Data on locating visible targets
**********

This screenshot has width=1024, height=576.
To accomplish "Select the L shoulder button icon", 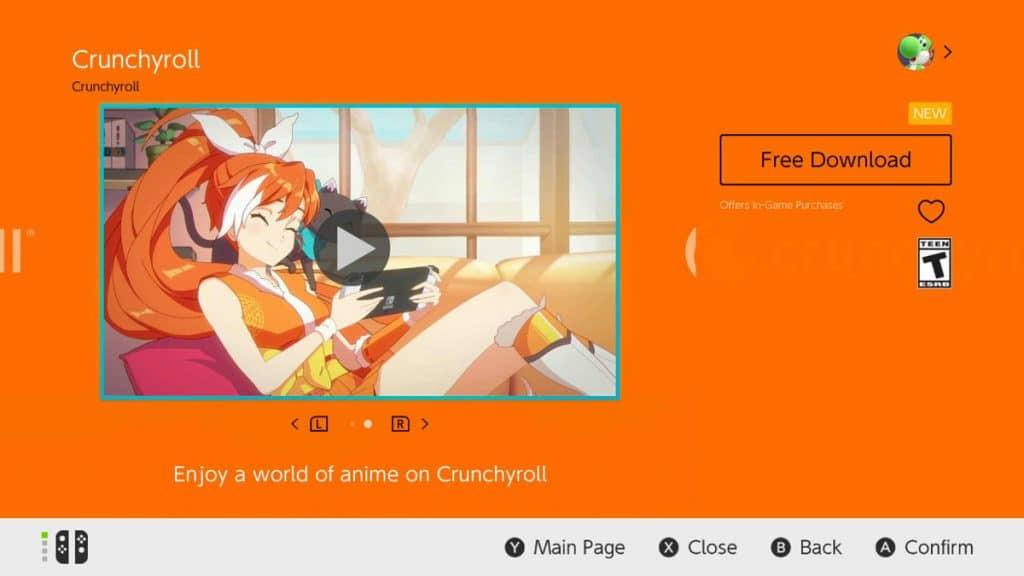I will point(319,424).
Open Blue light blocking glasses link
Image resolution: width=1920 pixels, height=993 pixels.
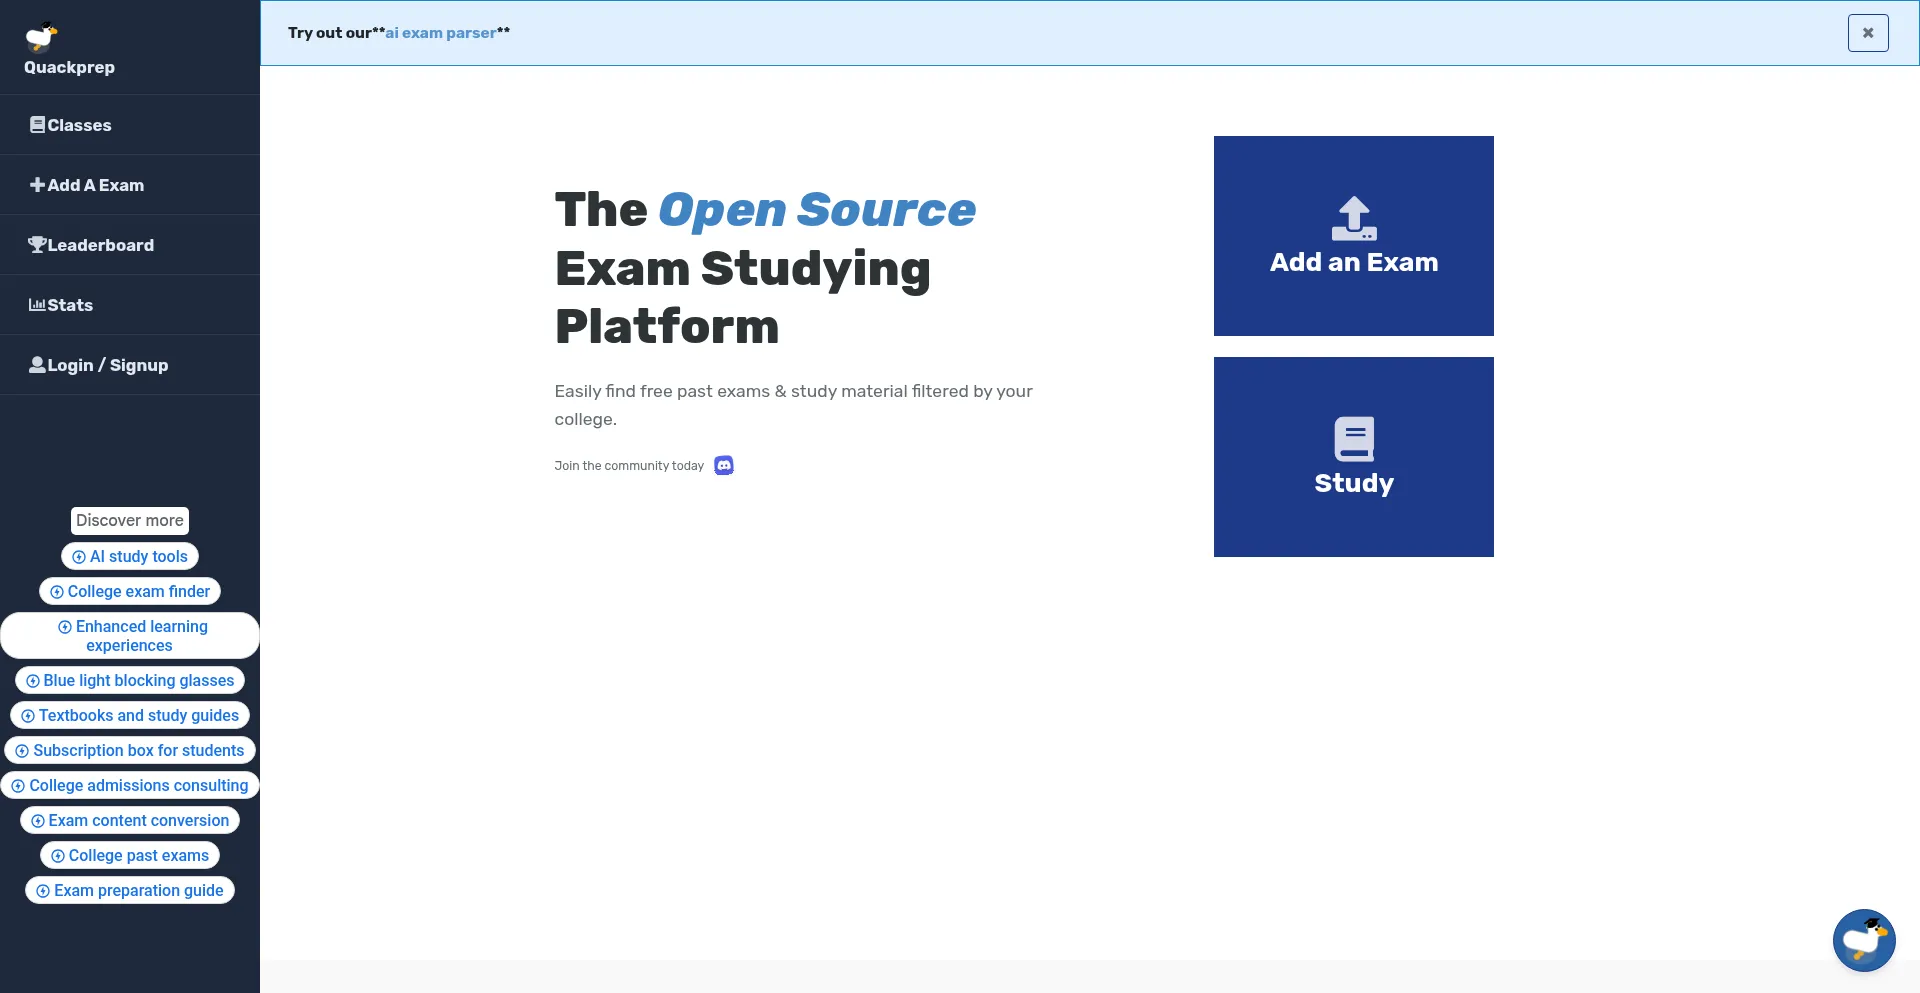(130, 681)
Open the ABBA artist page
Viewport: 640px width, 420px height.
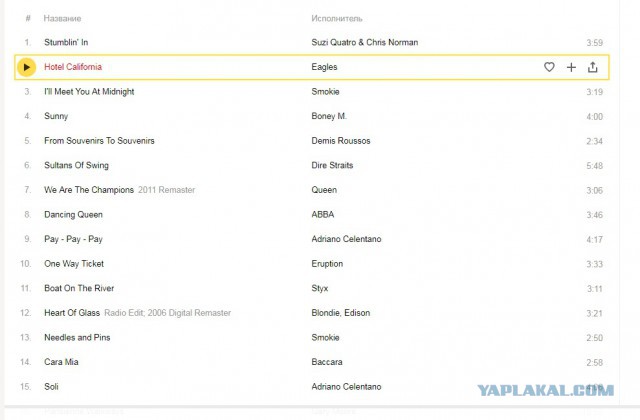pyautogui.click(x=323, y=215)
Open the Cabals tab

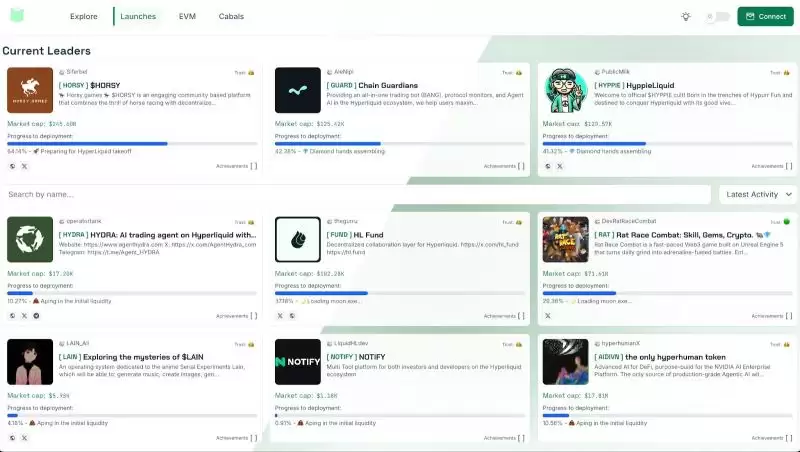(x=231, y=16)
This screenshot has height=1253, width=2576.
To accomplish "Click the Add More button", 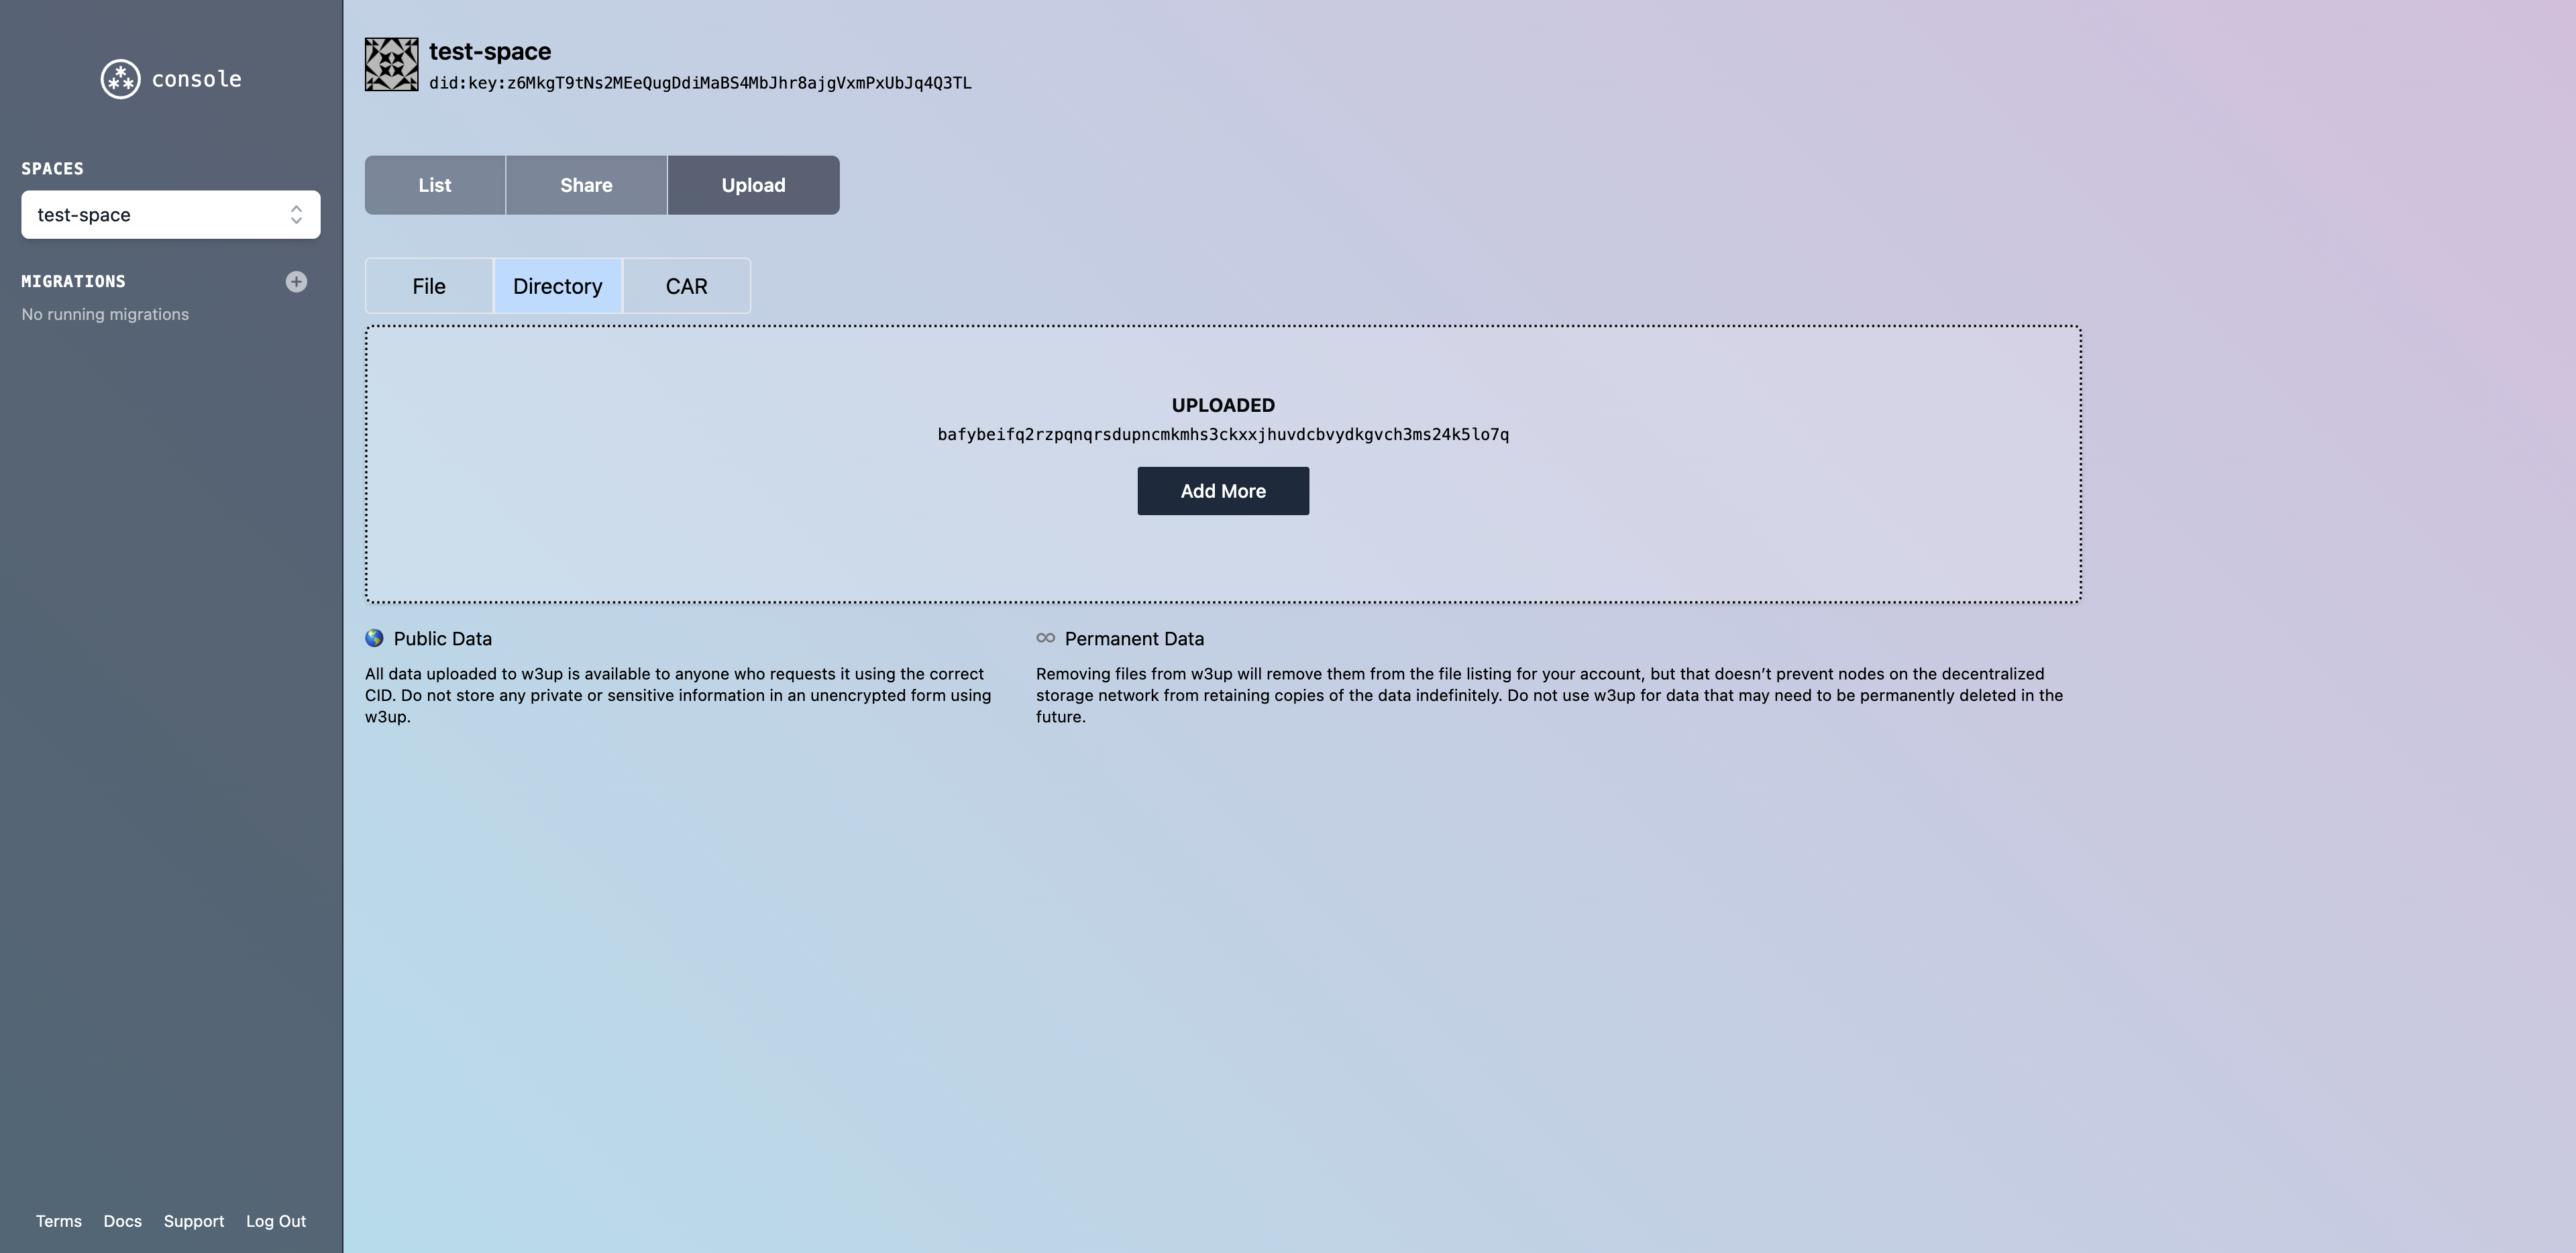I will tap(1224, 490).
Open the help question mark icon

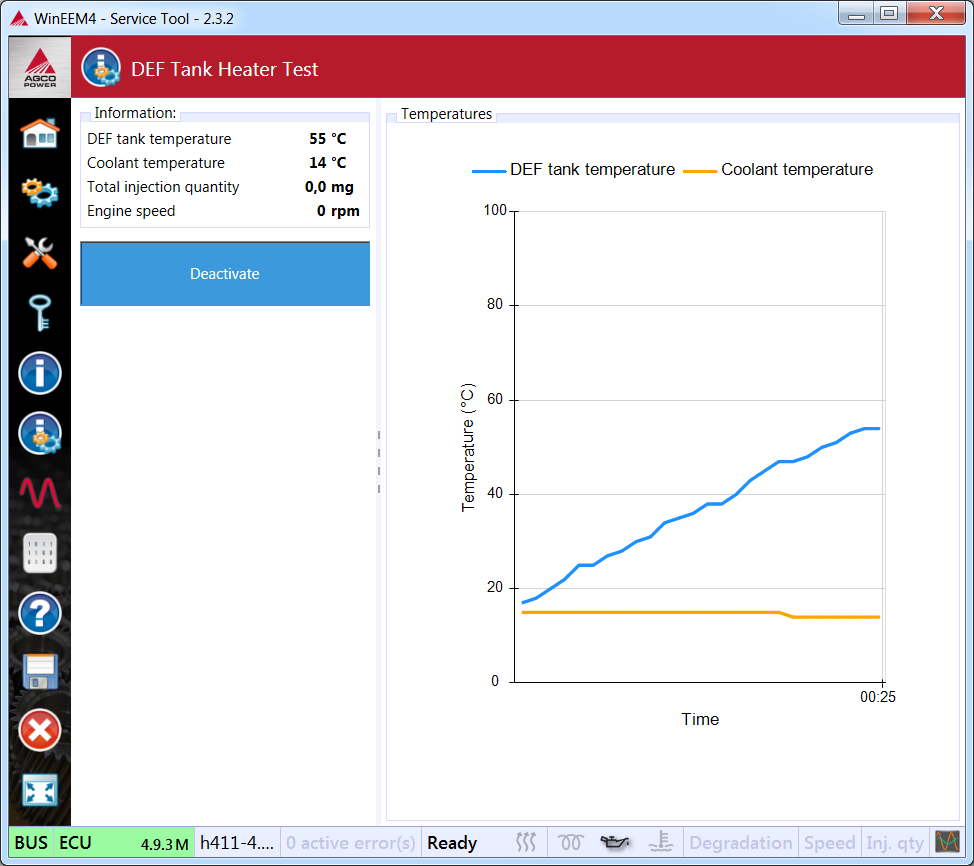click(40, 613)
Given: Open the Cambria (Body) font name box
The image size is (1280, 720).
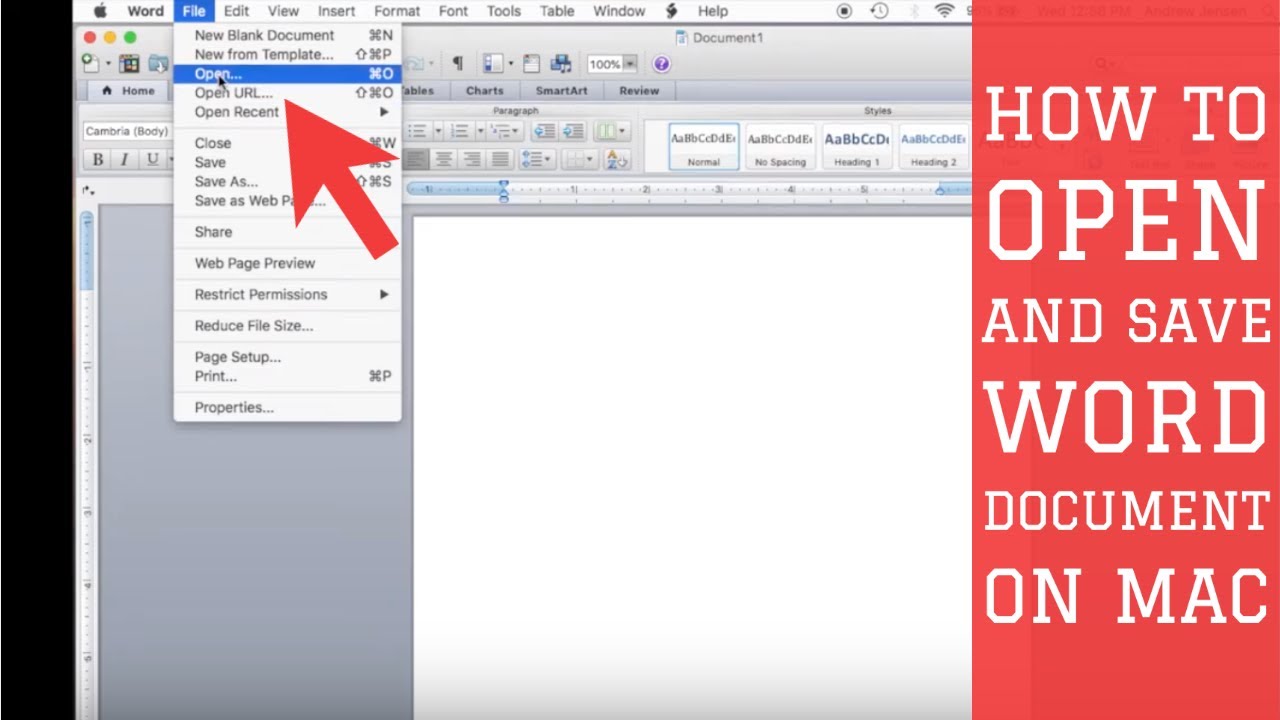Looking at the screenshot, I should coord(127,132).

**********

PROBLEM STATEMENT
Swap "help" for "support" in the part of the material that opens with the line containing "Open the help question mark icon" and closes with the end of the material. Give that part back with all else unchanged, leaving the pictures out.

SOLUTION TO THIS EXERCISE
Open the support question mark icon

click(40, 613)
Given: Open the Cambria (Body) font name box
The image size is (1280, 720).
Looking at the screenshot, I should coord(127,132).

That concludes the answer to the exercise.